* Goal *
Render every line of the data below as a Markdown table with two columns, Row and Line, numbering the rows in order and leaving out any blank lines.

Rows of pointing data:
******************************

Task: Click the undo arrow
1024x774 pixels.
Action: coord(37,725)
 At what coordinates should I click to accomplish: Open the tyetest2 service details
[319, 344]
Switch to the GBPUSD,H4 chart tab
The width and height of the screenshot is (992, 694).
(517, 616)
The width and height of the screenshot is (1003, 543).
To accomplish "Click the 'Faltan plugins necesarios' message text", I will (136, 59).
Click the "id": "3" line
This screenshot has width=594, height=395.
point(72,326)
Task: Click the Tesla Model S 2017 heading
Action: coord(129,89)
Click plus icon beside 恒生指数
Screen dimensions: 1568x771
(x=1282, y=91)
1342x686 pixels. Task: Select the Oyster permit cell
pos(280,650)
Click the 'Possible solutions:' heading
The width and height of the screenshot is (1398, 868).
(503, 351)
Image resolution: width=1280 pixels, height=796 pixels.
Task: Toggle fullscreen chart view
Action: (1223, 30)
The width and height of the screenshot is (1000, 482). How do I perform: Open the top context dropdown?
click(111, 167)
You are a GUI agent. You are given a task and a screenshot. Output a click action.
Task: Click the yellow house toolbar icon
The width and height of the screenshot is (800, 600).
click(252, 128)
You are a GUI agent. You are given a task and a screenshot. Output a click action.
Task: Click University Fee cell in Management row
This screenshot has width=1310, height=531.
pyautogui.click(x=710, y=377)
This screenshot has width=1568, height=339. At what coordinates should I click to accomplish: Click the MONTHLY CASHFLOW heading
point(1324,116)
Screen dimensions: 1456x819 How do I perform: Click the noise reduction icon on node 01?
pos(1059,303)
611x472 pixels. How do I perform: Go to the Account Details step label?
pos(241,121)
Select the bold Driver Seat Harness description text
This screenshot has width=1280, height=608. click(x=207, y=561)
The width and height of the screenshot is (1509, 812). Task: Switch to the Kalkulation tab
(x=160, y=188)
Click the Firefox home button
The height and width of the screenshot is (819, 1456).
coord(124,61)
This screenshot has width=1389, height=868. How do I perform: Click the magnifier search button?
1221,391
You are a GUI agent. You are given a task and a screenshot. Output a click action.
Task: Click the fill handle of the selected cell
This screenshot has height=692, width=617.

******************************

* Complete answer *
| Row | Line |
|---|---|
| 1 | Task: Click the undo arrow |
| 2 | 1024x774 pixels. |
| 3 | Action: coord(37,725) |
| 4 |  At what coordinates should I click to accomplish: Open the tyetest2 service details |
| 5 | [319, 344] |
| 6 | Switch to the GBPUSD,H4 chart tab |
| 7 | The width and height of the screenshot is (992, 694). |
| 8 | (517, 616) |
| 9 | The width and height of the screenshot is (1003, 543). |
| 10 | To accomplish "Click the 'Faltan plugins necesarios' message text", I will (136, 59). |
| 11 | Click the "id": "3" line |
| 12 | This screenshot has width=594, height=395. |
| 13 | point(72,326) |
| 14 | Task: Click the Tesla Model S 2017 heading |
| 15 | Action: coord(129,89) |
| 16 | Click plus icon beside 恒生指数 |
| 17 | Screen dimensions: 1568x771 |
| 18 | (x=1282, y=91) |
| 19 | 1342x686 pixels. Task: Select the Oyster permit cell |
| 20 | pos(280,650) |
| 21 | Click the 'Possible solutions:' heading |
| 22 | The width and height of the screenshot is (1398, 868). |
| 23 | (503, 351) |
| 24 | Image resolution: width=1280 pixels, height=796 pixels. |
| 25 | Task: Toggle fullscreen chart view |
| 26 | Action: (1223, 30) |
| 27 | The width and height of the screenshot is (1000, 482). How do I perform: Open the top context dropdown? |
| 28 | click(111, 167) |
| 29 | You are a GUI agent. You are given a task and a screenshot. Output a click action. |
| 30 | Task: Click the yellow house toolbar icon |
| 31 | The width and height of the screenshot is (800, 600). |
| 32 | click(252, 128) |
| 33 | You are a GUI agent. You are given a task and a screenshot. Output a click action. |
| 34 | Task: Click University Fee cell in Management row |
| 35 | This screenshot has width=1310, height=531. |
| 36 | pyautogui.click(x=710, y=377) |
| 37 | This screenshot has width=1568, height=339. At what coordinates should I click to accomplish: Click the MONTHLY CASHFLOW heading |
| 38 | point(1324,116) |
| 39 | Screen dimensions: 1456x819 How do I perform: Click the noise reduction icon on node 01? |
| 40 | pos(1059,303) |
| 41 | 611x472 pixels. How do I perform: Go to the Account Details step label? |
| 42 | pos(241,121) |
| 43 | Select the bold Driver Seat Harness description text |
| 44 | This screenshot has width=1280, height=608. click(x=207, y=561) |
| 45 | The width and height of the screenshot is (1509, 812). Task: Switch to the Kalkulation tab |
| 46 | (x=160, y=188) |
| 47 | Click the Firefox home button |
| 48 | The height and width of the screenshot is (819, 1456). |
| 49 | coord(124,61) |
| 50 | This screenshot has width=1389, height=868. How do I perform: Click the magnifier search button? |
| 51 | 1221,391 |
| 52 | You are a GUI agent. You are given a task and a screenshot. Output a click action. |
| 53 | Task: Click the fill handle of the selected cell |
| 54 | This screenshot has height=692, width=617. |